|"Fight Between Jacob And The Angel" - Pier Francesco Mazzucchelli (1610- 1620)|
Paul Krugman recently wrote a post explaining how real resources in finance are being devoted to getting an "economic number" before everyone else, taking advantage of asymmetric information. The example Krugman brings is the one where Thomson-Reuters pays the University of Michigan a million dollars a year for early access to the monthly Michigan consumer sentiment survey. In the era of High Frequency Trading (HFT), this of course can be a great advantage over the other market participants. However, this practice is completely legal as explained in this post.
Profiting (illegally) by taking advantage of information asymmetries and insider trading shouldn't sound new to financial insiders. Insider trading is a long-dated illegal activity with the most striking and famous cases concentrated in the stock market (see here, here and here). However, this post will not focus on them. Although stocks are the most heavily traded asset class in insider trading information, there is little to add as these cases are very popular and a lot has been written.

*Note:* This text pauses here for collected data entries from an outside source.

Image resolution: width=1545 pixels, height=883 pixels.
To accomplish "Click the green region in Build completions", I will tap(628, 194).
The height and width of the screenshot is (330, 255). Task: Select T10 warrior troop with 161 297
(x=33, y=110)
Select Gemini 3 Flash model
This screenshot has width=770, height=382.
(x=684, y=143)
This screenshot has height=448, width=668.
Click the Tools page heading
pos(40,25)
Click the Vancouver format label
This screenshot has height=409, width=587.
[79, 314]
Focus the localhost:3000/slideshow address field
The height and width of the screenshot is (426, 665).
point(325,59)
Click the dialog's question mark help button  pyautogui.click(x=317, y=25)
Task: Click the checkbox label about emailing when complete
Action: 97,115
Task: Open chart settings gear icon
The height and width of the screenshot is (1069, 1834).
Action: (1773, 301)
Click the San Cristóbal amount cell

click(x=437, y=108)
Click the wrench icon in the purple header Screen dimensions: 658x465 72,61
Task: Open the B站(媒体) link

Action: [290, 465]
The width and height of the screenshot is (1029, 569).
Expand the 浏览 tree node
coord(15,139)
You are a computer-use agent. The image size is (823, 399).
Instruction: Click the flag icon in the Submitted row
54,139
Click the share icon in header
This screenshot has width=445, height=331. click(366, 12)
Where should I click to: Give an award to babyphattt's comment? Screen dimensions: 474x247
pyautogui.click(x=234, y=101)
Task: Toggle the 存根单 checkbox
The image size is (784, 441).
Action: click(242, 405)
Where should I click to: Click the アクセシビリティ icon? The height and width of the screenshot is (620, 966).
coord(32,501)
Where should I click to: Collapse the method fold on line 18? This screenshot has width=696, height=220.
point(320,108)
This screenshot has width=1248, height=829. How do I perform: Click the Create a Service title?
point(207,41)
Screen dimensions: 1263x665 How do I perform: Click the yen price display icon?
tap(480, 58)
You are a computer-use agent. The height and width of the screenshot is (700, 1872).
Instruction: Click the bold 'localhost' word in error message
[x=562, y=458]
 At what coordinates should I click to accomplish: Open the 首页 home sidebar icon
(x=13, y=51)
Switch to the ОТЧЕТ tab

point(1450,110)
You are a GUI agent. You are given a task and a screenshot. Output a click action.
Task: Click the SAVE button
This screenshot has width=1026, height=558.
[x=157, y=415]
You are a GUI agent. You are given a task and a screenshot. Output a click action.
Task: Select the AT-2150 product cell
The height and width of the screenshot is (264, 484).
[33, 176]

Other financial products which are very vulnerable to information asymmetry will be at the center of discussion in this post. The first and perhaps, most important example are Credit Default Swaps (CDS). A credit default swap is a credit insurance contract that pays a specified payout on default of the underlying asset. Investor A wants to buy protection against a loan it has issued to company Y. Investor A enters a credit default swap on a specific underlying asset with counterpart B. Investor A pays a premium to the provider B of the credit default swap. If the credit event occurs, B has to repay A in full in a pre-specified way (missed coupon, total default, etc.). What makes CDS so vulnerable to asymmetric information is their intrinsic nature and the lack of regulation and oversight. CDS are vulnerable to insider trading for four specific reasons:
- Most of the players in the CDS market are financial institutions and insurance companies (retail investors are largely absent);
- The majority of CDS are held by the same financial institutions and insurance companies that dominate the CDS market;
- CDS are opaque products and only recently they have been tried to be regulated with the Dodd-Frank Act;
- CDS incentives the moral hazard which arises from insider trading information.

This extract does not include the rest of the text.